Many of her works are classics in children’s literature that kids still read.
In honor of Beverly Cleary’s 100th birthday in 2016, the beloved children’s author re-released three of her most beloved books. The celebration doesn’t stop there. Three of her famous admirers have added their own special touches to the volumes as the world celebrates the author’s influence on children’s literature.
Actress Amy Poehler joins children’s authors Judy Blume and Kate DiCamillo as writers of new forewords for the newly released editions. Poehler penned the front section of “Ramona Quimby, Age 8;” DiCamillo wrote the opening essay for “The Mouse and the Motorcycle;” and fellow author, Blume, paid tribute to the person who inspired her to become an author in “Henry Huggins.”

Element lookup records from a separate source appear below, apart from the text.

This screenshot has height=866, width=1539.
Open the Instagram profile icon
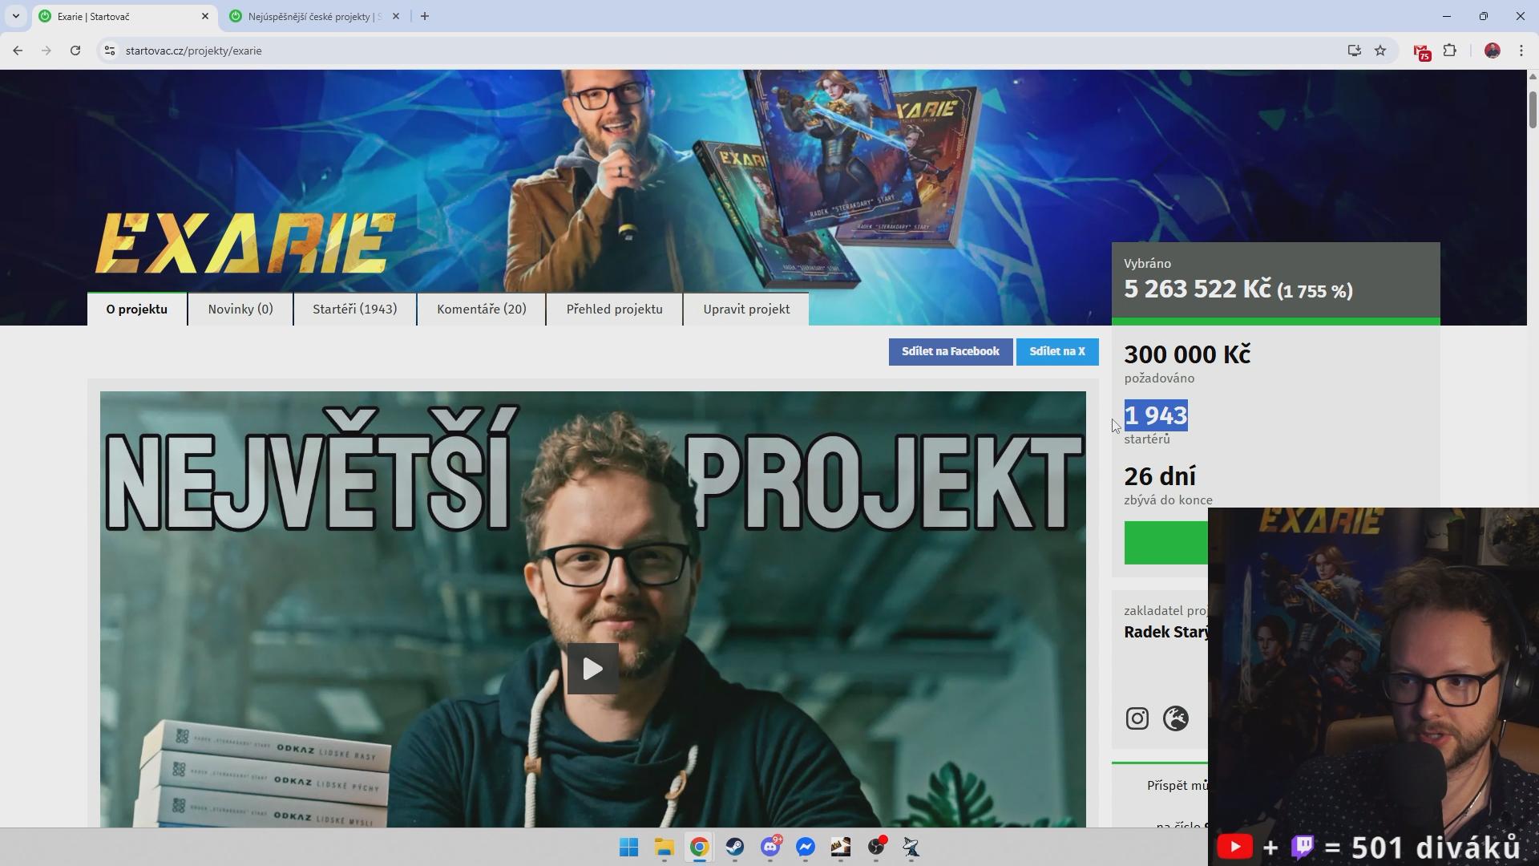click(1137, 718)
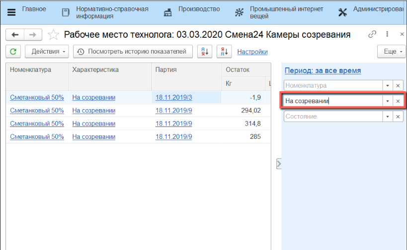Screen dimensions: 407x250
Task: Expand the Еще menu button
Action: tap(392, 52)
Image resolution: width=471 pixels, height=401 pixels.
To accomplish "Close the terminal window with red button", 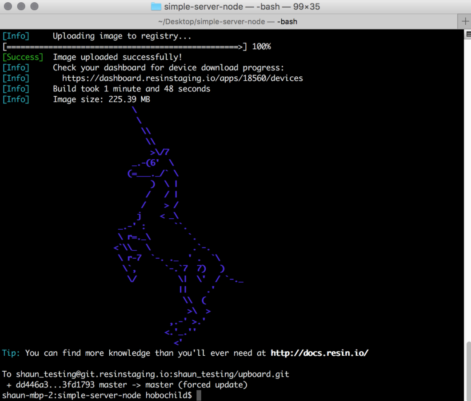I will click(8, 7).
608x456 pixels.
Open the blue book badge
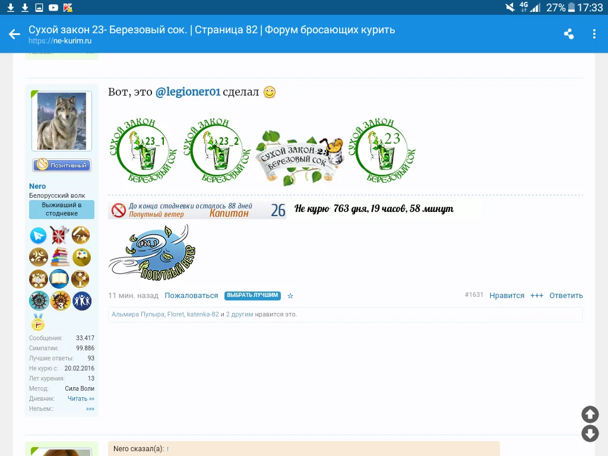pos(59,278)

Each of these three masterpieces came out as new editions in late January 2016. Cleary’s memoir “A Girl From Yamhill” also hit stores at that time. Blume, who was just starting her own writing career the first time she read Cleary’s work, relates that her own famous characters may never have been created without Cleary’s influence.
Cleary’s first book, “Henry Huggins,” came out in 1950 as a fictionalized memoir of her childhood. The book also incorporated children who would listen to her storytime readings when Cleary worked as an elementary school librarian. In 1955, the children’s author published “Beezus and Ramona,” the first book to feature the Quimby sisters.
Cleary’s career never faltered as her famous characters became bestsellers. Many of the author’s works are classics in children’s literature that kids still read. Due to her effect on children’s literature over the past several decades, Cleary has earned many accolades.
Cleary’s awards include the Newberry Medal in 1984 for “Dear Mr. Henshaw,” a novel about a boy who befriends his favorite author through a series of letters. In 2003, the National Endowment of the Arts awarded the author its National Medal of Art. Other awards note her overall contribution to children’s literature, such as the American Library Association’s Laura Ingalls Wilder Award, the Regina Medal from the Catholic Library Association and the Silver Medallion from the University of Southern Mississippi.
Cleary has inspired many contemporary children’s authors, so her legacy lives on in the works of others. The Library Congress named Cleary a Living Legend, perhaps the most prominent honor among her many awards. The author is an international favorite, as her books exist in 14 languages and in 20 countries.
Cleary’s 100th birthday is just one way to celebrate books, reading and literacy!